Lula critica poder das big techs e pede regras para frear o caos digital

Em encontro com líderes da América Latina e Europa, presidente cobra transparência das plataformas e denuncia uso da “liberdade de expressão” como escudo para crimes e ataques à democracia

Durante o evento “Democracia Sempre”, realizado nesta segunda-feira (21), no Chile, o presidente Luiz Inácio Lula da Silva voltou a bater na tecla que incomoda os gigantes da tecnologia: a necessidade urgente de regulamentar as plataformas digitais. Ao lado de líderes do Chile, Colômbia, Uruguai e Espanha, Lula criticou o avanço da desinformação e o uso político da internet como arma contra o Estado democrático.

“Liberdade de expressão não pode ser confundida com passe livre para propagar ódio, incitar violência ou ameaçar instituições”, afirmou o presidente, que reforçou que governos não podem continuar reféns dos algoritmos e das diretrizes obscuras das big techs. Para ele, é preciso devolver ao Estado o poder de proteger seus cidadãos também no ambiente digital — um espaço cada vez mais vulnerável à manipulação e ao extremismo.

Lula ainda destacou que a defesa da democracia não deve ser um fardo carregado apenas pelos governos. O compromisso, segundo ele, tem que partir de toda a sociedade: do meio acadêmico, da imprensa, dos parlamentos, da iniciativa privada e, principalmente, dos cidadãos.

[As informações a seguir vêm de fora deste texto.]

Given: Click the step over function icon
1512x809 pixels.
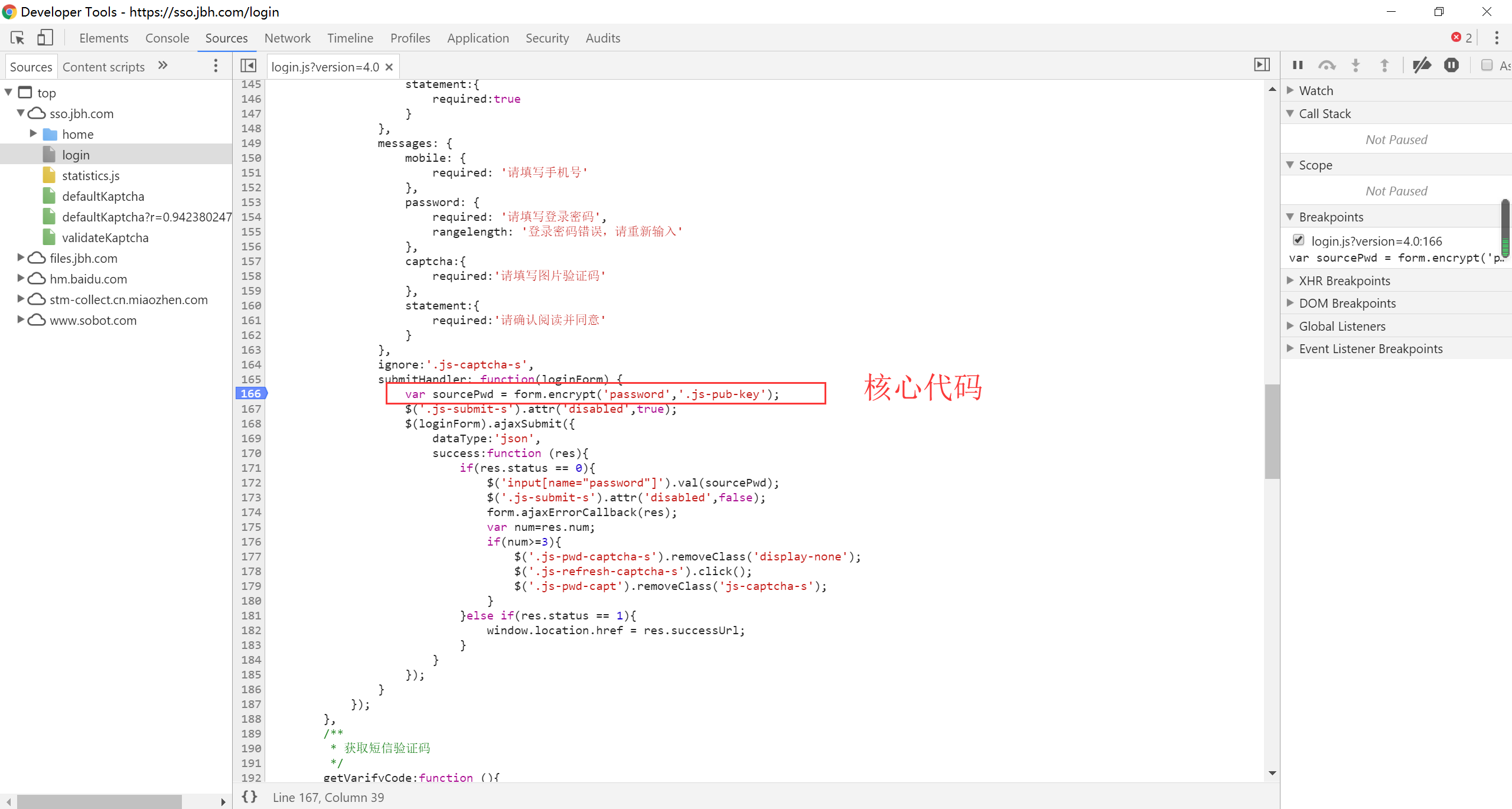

A fala foi reforçada por outros líderes presentes, que também demonstraram preocupação com a escalada de discursos autoritários impulsionados pelas redes.

O evento também serviu como pano de fundo para críticas indiretas à postura internacional do ex-presidente dos EUA, Donald Trump, que recentemente atacou o sistema Pix e impôs barreiras comerciais ao Brasil. Lula defendeu a soberania nacional e mandou o recado: “No Brasil, ninguém está acima da lei — nem as big techs, nem governos estrangeiros”.

A reunião no Chile reforçou o recado que muitos fingem não ouvir: sem regras claras para o espaço digital, a democracia vira um jogo manipulado por quem tem mais cliques — e menos escrúpulos.